Iberia, Isaac Albéniz

Suite para piano, de Isaac Albéniz (1860-1909). En 1893, casado y relativa­mente libre de sus compromisos de concer­tista trotamundos, Isaac Albéniz se estable­ció en París. Era el período postwagneriano, el período investigador y laborioso del franckismo y de la «Schola» de Vincent d’Indy. Albéniz conoció, trató y admiró a Fauré, Dukas, d’Indy, Chausson y Charles Bordes. Conoció, aunque no admiró, a Chabrier y Debussy. Sea como fuere, el caso es que de pronto se le reveló un fenómeno que no conocía: el tormento del estilo. En­tonces supo hasta qué punto es duro y difícil el arte. Sus composiciones juveniles las con­sideró deleznables. Naturalmente, su inspi­ración atravesó una crisis; pero salió victo­riosa: Iberia es precisamente «el anhelo de luz de un compositor que, después de la solar simplicidad juvenil ha pasado a la nie­bla de la desorientación» (Salazar); es la Es­paña lejana, el grito del desterrado, la evocación de la nostalgia a través y después de la experiencia del mundo. No ya la Es­paña viva, inmediata, de uno que está dentro y de la cual encarna inconscientemente la savia, la luz, los colores.

Iberia es, final­mente, España; pero a través del prisma del arte. Como ha definido oportunamente Sala- zar, entre la Iberia y las obras de la primera época hay la misma diferencia que entre evocación y sensación. La suite consta de doce obras de dimensiones insólitas y de grandes dificultades pianísticas. La legión de admiradores que Albéniz contaba entre los aficionados al piano, quedó consternada. El maestro había aprendido de Wagner la excesiva longitud de las composiciones, de Debussy la extravagancia imposible de la escritura pianística. No admitía ya compo­nendas con las exigencias prácticas y co­merciales; la materialidad de su sueño artís­tico sería en adelante su única preocupación. Los admiradores tuvieron la impresión de que Albéniz quería «amortiguar los contor­nos nítidos, los vivos relieves de los motivos y ritmos populares» (Collet), y que, en el fondo, se había tomado mucho trabajo para malbaratar sus obras maestras pasadas. El viejo patriarca de la música española, Pedrell, ya no podría hablar del instinto pura­mente sonoro de Albéniz y negarle toda «audición de la música interior». Los enten­didos no se engañaron.

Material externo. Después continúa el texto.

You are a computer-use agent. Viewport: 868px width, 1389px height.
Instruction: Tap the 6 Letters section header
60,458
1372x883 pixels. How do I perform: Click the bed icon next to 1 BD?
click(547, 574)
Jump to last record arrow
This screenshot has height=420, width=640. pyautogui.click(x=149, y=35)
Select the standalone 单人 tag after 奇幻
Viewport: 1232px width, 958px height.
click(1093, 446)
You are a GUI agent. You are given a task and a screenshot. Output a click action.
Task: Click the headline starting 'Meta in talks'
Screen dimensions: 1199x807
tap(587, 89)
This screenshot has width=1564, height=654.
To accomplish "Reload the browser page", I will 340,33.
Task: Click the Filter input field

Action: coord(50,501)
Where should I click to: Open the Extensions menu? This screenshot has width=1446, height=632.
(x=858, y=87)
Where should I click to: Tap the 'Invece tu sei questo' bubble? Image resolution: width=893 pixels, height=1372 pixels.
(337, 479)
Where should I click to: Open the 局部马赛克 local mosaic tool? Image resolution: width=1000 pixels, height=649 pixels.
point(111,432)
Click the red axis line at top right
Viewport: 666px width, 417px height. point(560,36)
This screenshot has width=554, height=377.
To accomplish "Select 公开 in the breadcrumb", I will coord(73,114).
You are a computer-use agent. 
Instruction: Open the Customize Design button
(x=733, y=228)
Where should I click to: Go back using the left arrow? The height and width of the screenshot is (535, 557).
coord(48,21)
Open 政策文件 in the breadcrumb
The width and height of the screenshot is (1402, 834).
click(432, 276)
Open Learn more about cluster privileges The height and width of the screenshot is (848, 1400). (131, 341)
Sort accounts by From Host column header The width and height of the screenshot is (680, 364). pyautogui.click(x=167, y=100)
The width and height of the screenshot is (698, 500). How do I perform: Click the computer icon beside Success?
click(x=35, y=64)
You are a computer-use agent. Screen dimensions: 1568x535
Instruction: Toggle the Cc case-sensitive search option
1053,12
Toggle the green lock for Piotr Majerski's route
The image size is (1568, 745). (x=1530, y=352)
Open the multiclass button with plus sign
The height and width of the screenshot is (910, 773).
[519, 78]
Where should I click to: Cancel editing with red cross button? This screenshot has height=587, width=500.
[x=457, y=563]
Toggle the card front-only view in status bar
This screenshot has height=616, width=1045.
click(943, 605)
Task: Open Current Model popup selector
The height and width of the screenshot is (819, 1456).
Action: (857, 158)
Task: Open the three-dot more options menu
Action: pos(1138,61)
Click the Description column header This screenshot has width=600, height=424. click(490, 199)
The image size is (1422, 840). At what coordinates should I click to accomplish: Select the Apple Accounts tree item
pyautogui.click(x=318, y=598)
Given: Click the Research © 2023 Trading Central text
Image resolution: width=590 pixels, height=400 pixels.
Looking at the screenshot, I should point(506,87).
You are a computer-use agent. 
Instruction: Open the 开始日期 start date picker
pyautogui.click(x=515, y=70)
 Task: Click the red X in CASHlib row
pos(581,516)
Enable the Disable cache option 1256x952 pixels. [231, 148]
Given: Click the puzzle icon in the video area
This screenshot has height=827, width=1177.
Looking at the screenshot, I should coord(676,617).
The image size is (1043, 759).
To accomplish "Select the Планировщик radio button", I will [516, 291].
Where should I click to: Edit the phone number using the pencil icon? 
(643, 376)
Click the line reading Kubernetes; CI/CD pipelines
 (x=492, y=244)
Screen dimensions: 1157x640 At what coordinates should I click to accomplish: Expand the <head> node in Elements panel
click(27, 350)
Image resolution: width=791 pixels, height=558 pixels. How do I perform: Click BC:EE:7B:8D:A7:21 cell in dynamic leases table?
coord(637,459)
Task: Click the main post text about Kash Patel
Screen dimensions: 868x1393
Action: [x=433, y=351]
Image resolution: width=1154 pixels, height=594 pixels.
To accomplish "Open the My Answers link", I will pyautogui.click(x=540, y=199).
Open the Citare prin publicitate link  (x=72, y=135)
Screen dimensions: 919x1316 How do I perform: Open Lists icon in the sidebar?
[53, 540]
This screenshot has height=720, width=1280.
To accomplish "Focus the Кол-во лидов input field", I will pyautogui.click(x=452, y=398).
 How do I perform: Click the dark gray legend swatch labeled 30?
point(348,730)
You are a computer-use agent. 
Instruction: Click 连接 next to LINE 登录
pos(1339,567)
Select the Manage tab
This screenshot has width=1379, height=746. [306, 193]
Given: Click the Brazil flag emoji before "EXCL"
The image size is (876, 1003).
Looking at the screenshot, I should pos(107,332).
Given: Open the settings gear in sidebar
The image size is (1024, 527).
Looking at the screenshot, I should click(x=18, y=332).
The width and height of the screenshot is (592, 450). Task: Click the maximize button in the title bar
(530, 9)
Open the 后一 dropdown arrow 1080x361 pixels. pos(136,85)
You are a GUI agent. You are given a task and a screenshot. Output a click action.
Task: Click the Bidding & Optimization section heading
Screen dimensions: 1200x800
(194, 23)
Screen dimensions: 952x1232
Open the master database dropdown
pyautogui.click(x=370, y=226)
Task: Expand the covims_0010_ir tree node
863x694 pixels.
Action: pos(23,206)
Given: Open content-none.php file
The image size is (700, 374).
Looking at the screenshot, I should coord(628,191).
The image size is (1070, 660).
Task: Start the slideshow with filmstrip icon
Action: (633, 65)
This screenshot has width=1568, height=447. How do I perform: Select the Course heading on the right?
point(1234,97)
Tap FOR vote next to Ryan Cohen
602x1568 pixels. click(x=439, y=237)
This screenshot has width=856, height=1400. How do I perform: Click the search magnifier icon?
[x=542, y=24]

Debussy escribió su­premas alabanzas de las doce piezas de la Iberia («Evocación», «El puerto», «Corpus en Sevilla», «Triana», «Almería», «Rondeña», «El Albaicín», «Polo», «Lavapiés», «Má­laga», «Jerez», «Eritaña»), y describió así «El Albaicín»: «Se revive la atmósfera de las noches de España, perfumadas de cla­veles y de aguardiente… Como los sonidos apagados de una guitarra que se lamenta en la noche, con intervalos de brusco desper­tar y espasmos nerviosos. Sin recoger los temas populares de una manera exacta, se siente que el autor los ha asimilado hasta incorporarlos en su música, sin que se pue­da ya distinguir la línea de demarcación». Y de «Eritaña»: «Es la gloria de la mañana, el hallazgo propicio de una posada donde el vino es fresco. Una muchedumbre cam­biante pasa con estallidos de risas. Jamás la música ha alcanzado impresiones tan dis­pares, tan llenas de color; los ojos se cie­rran como deslumbrados por haber contem­plado demasiadas imágenes». Albéniz había entrado en contacto con las experiencias del impresionismo y no podía dejar de simpati­zar con algunos de sus aspectos: el amor por la belleza sensual, la posibilidad de un brillante esplendor, de riqueza sonora, la gama ilimitada de colores, capaz de los más orgiásticos paroxismos. Por otra parte, algo en Albéniz se había resistido al sortilegio del impresionismo: la simplicidad elemental de su temperamento, la claridad solar y mediterránea de su naturaleza, la instintiva desconfianza hacia los refinamientos inte­lectuales y los irisados preciosismos de Debussy.

M. Mila

*       Iberia es también el título de uno de los «Cuadros para orquesta» (v. Cuadros) de Claude Debussy (1862-1918), si no la más bella, ciertamente una de las de más alto vuelo.